After ten years of recruiting on the agency side, I would like to start with some basic interviewing and resume tips.
Often a recruiter might counsel or recommend these tips to their candidates, but with the pace of things today, these basics can get overlooked.
1. Keep your resume up to date
I suggest showing your resume to a few people for feedback to make sure it truly highlights your strengths.
Please do not be afraid to "toot your horn" on your resume.
- It shows confidence.
- It lets you stand out among the other candidates.
Also, in my opinion, chronological resumes are the way to go.
Functional resumes are considered not acceptable to many hiring managers.
In fact, I have seen these resumes declined over and over again.
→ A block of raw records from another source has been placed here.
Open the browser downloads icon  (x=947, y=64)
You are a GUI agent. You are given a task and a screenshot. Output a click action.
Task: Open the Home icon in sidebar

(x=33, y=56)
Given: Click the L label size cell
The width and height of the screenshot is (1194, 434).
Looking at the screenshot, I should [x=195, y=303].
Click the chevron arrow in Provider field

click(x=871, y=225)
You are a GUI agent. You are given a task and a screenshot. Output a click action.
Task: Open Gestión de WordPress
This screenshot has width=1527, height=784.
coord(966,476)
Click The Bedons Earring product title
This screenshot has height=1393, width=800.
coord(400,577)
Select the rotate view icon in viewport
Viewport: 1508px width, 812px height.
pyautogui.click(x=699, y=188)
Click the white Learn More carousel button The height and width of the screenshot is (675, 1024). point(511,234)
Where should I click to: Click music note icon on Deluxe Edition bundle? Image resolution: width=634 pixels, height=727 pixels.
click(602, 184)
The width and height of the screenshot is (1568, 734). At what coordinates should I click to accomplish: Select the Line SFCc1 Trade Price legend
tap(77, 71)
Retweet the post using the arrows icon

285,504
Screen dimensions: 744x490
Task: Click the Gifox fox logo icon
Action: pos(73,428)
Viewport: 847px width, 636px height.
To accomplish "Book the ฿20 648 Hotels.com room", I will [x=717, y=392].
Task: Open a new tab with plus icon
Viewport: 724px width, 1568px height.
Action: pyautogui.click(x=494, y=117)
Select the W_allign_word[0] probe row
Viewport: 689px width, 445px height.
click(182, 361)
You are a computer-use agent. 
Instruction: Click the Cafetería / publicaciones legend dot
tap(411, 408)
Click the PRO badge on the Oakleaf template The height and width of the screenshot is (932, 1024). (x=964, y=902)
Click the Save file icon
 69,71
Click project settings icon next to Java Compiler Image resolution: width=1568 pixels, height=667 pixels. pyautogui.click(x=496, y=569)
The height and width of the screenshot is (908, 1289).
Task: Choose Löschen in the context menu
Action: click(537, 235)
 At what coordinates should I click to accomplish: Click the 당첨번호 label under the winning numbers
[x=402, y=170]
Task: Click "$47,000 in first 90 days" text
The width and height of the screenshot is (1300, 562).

It seems that managers feel someone is trying to hide something by using a functional resume.
(Check out What To Include In A Resume - 16 Best Things.)
2. Take extra copies of your resume to the interview
I still have managers tell me the candidate did not bring a copy of their resume with them, much less extra copies.
Please think about your potential audience.
While this may not apply in every situation, I think it is best to be conservative here and bring a few copies.
It is also nice to have one for you to look at so when they ask questions, referring to your resume, you can glance down and be prompted by the details in front of you.
3. Arrive 10-15 minutes early
Arriving early will give you a moment to breathe and reflect before an interview as well as not feel rushed.
But please do not arrive 30 minutes before an interview.
If you do, I would recommend sitting in your car for a few minutes.
The last thing you would want to do is stress out your interviewer by arriving too early.
4. Research the company before an interview
It is ideal to learn about the company where you will be interviewing.
As a recruiter, I constantly have hiring managers telling me about candidates who reveal that they do not even know what the company does.
Try to do a little homework beforehand and it will pay off big time.
5. Be prepared with a couple of questions
Having a few questions after the interview will help confirm your interest in the position.
Plan a few questions in advance.
(Need additional help preparing questions for your interview? See Do You Have Any Questions For Me.)
6. Thank the interviewers for their time
Make sure to thank the interviewer at the end of the interview.
Also, state that you are interested in and excited about the job.
I frequently hear situations where the manager is unsure whether the candidate even wants the job after an interview.
That is definitely not how you want to come across.
7. Treat everyone you meet with respect
It’s always important to treat everybody with respect, but when it comes to interviews, you better bring your A-game.
You never know what sort of influence any given person could have.
And it's just a great way to go through your days respecting others.
All the best in acing your next interview!